I have options. I could simply ignore all my current symptoms of dizziness, nausea, blackouts, arrhythmia, get into the car and drive. I could keep doing strenuous things until my heart just gives up. Either, in my judgement, would be totally irresponsible. And my family and friends and doctors and lawyers would certainly have plenty to say – legitimately – about such a reaction. No, I have little choice at this moment but to listen to my body and accept that all is not well, and I believe I have a moral duty to take certain actions in recognition of that.

My heart is not maintaining a steady rhythm. One of the consequences of this is that I’m currently at greatly increased risk of a stroke. But nobody knows how bad such a stroke might/will be. If I suddenly had one, would I want to be resuscitated or treated? Well, it would depend on how severe the consequences of the stroke would be, and nobody could predict that at the time of the stroke. By the time anyone does know, the decision to treat has already been made … hmmmm. And it could be that by then I’m no longer mentally competent to make a decision for myself … ahhhh. How quickly and easily events spiral out of control.

At the moment we don’t know what’s causing the problems; I’m scheduled for more tests. Once we have a better idea of the underlying diagnosis, other questions will surface. They’re contingent on the facts: cause, statistics, outcomes, possible treatments, side-effects, risks-benefits ratios, etc etc. My medical team can supply the information, but I’m the one who must assess what I want. No one can force me to have treatment against my wishes. But my tolerances, my wishes, might not square with those of my medical advisers who have their own professional and personal standards and ethics, although it has to be noted, the consequences of what they do to me will not be borne by them. My assessments might not match those of my family who could be left to cope with my disability or death or worse. For their sakes I might feel an obligation to choose something different from what I might wish for myself alone.

See what I mean? We might think we have it all buttoned up, but life is unpredictable and no man is an island.

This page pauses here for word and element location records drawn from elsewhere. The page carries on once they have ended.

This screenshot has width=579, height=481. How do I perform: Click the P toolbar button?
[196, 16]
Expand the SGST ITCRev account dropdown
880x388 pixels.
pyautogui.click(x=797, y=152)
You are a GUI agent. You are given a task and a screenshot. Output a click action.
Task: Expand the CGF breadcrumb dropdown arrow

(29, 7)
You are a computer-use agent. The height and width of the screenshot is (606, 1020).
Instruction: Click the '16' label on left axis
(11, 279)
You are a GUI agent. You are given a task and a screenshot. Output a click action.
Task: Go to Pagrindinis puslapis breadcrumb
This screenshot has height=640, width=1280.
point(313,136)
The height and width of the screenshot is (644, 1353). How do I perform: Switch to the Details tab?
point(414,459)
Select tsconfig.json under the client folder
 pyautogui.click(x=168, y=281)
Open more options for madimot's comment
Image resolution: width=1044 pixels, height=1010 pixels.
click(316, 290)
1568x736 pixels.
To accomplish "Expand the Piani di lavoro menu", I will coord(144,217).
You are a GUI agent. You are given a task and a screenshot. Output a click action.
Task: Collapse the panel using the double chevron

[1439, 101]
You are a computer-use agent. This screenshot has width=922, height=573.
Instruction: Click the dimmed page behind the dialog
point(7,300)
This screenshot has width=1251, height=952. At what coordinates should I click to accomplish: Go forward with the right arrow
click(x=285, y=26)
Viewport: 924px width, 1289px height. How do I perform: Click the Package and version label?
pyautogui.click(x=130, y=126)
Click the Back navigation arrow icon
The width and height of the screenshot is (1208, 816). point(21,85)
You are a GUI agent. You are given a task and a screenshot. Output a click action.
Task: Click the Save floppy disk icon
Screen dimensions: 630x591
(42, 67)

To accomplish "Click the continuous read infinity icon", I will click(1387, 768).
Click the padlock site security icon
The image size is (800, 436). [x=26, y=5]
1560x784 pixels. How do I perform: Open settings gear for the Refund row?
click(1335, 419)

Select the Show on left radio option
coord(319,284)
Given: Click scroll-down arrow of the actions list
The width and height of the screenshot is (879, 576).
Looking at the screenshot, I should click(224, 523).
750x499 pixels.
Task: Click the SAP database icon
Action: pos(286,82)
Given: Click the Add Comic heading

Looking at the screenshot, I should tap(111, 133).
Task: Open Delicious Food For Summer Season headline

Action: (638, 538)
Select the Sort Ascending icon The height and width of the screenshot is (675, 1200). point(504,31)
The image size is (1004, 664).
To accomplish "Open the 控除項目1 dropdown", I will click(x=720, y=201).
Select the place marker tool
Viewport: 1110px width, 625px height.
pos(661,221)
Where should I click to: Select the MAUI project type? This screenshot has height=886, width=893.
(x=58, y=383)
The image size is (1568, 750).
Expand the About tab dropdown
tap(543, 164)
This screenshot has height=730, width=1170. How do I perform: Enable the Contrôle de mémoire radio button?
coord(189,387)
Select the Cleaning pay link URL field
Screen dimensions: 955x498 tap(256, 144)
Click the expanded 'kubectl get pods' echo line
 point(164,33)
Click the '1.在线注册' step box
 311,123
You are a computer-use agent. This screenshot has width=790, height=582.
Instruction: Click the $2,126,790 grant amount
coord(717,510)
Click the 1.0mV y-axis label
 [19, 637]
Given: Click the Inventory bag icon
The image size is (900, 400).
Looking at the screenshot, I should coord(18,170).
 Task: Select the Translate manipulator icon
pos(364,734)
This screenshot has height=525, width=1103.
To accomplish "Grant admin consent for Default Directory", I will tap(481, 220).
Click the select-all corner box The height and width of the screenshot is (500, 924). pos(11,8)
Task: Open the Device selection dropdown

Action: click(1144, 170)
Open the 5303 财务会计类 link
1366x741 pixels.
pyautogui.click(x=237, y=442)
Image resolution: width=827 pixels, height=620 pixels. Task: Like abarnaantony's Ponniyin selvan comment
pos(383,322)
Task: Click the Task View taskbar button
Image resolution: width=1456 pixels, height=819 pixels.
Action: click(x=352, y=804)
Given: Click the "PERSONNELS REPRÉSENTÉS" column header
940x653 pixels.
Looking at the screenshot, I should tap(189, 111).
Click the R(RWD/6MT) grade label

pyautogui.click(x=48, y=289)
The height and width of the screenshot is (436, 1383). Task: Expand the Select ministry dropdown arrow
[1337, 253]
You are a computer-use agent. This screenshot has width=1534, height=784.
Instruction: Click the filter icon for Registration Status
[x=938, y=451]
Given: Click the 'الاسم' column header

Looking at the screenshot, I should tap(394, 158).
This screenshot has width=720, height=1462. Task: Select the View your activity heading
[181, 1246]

Right to DieI’ve seen up close and personal the effect of heart problems like mine – both instant death from a heart attack (my father), and the slow decline of repeated strokes, vascular dementia, prolonged total dependency (my mother) – so I’m not naive. I know what I would choose for myself; my family do too, but it’s not at all clear to me at the moment that I shall actually be able to put my wishes into effect. I rehearsed these dilemmas with Adam O’Neill when I walked alongside him as he died from Motor Neurone Disease six or seven years ago. I’m rehearsing them again now in real life for myself. It’s an interesting occupation.